Speaker
Description
Contributed talk
Abstract:
"Measuring molecular gas mass in galaxies relies on the use of tracers as cold H2 is invisible. Historically CO has been the workhorse tracer as it is the second most abundant molecule in the ISM. However, it is expensive to observe large samples (100,000), and at high redshift the ground state J=1-0 transition is either inaccessible or extremely challenging to detect. Two alternative tracers have recently received attention: thermal emission from cool dust traced via sub-mm radiation, and emission from atomic Carbon (CI). Both are claimed to be 'as or more reliable' than CO, both are easier to observe at high redshift and sub-mm dust emission has already been observed in very large samples of galaxies with Herschel. In this talk I present a cross-calibration of all three tracers - the first sample of normal galaxies with CO, CI and dust emission from ALMA, plus literature observations of ~300 sources which have two of the tracers. Combining them in a self-consistent manner we find that there is no requirement (or strong evidence for) a bimodal CO-H2 conversion as is commonly adopted in the literature for 'main-sequence' and 'ULIRG/SMG' type star formation.

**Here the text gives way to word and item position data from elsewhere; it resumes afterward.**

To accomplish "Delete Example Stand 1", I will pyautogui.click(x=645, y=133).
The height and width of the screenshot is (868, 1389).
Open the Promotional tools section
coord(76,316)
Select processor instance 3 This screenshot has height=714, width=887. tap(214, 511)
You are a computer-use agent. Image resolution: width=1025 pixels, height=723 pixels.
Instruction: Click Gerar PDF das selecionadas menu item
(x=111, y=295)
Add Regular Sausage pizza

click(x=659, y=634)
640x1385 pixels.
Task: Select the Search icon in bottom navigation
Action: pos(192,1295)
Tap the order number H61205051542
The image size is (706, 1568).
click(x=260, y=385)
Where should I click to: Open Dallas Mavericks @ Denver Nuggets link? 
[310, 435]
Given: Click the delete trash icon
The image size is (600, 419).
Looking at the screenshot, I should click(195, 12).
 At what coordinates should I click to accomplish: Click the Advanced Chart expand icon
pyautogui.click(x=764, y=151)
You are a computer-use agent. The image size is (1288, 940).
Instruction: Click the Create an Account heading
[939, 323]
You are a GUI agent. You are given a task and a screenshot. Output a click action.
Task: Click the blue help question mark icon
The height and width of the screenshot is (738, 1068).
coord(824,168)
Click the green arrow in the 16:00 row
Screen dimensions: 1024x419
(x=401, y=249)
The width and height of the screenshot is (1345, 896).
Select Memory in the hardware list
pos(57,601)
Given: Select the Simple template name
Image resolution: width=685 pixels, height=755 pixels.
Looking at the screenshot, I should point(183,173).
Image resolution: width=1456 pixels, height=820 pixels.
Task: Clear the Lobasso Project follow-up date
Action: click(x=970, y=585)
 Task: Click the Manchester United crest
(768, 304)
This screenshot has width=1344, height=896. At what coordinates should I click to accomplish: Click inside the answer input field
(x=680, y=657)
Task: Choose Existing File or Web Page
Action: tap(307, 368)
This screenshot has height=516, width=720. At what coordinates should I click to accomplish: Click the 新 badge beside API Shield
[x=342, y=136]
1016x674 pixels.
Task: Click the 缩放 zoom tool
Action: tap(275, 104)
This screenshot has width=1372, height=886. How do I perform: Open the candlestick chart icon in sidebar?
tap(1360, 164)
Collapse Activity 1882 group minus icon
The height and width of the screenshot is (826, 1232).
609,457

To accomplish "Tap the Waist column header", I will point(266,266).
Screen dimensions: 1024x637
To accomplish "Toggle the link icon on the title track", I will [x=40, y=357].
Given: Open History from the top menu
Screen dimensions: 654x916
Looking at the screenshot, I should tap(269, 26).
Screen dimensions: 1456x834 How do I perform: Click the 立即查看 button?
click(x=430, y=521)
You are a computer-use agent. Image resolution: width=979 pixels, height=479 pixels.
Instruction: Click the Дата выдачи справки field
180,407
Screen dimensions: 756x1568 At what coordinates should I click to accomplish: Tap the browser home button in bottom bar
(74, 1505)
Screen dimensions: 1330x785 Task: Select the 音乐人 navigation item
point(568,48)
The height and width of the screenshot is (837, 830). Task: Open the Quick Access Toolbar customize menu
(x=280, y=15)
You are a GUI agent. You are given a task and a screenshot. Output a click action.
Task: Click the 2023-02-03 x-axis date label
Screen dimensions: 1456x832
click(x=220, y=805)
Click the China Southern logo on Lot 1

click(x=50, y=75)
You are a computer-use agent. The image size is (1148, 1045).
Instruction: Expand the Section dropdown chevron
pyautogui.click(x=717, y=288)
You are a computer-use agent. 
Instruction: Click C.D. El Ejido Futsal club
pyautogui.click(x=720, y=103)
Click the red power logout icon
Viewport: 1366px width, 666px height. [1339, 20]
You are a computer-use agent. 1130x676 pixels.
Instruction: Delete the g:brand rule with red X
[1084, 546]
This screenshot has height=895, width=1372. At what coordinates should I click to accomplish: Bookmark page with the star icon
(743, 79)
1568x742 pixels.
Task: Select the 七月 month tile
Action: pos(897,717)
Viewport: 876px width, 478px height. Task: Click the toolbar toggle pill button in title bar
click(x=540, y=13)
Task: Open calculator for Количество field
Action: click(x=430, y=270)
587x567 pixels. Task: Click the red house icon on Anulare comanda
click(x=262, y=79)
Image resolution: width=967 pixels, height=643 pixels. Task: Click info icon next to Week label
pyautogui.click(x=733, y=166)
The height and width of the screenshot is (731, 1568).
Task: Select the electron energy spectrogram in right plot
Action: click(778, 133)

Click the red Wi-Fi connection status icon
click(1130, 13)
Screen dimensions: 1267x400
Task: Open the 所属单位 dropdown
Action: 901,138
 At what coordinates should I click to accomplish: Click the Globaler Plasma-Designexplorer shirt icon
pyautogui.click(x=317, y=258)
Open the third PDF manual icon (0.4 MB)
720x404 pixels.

Our study shows that all types of galaxy (with high metallicity) across z=0-4 can be modelled with constant gas-to-dust, gas-to-CO and CI abundance (with intrinsic scatter but no clear trends). In order to accommodate the popular lower CO-H2 conversion in ULIRG/SMG, we have to postulate that they must also have a lower gas-to-dust ratio AND a much higher Carbon abundance. This violates Occam's razor which states that the simplest acceptable hypothesis is the most likely one to be true.
Our 'best bet' values for the conversion factors are presented, which are very close to those found in the Milky Way ISM."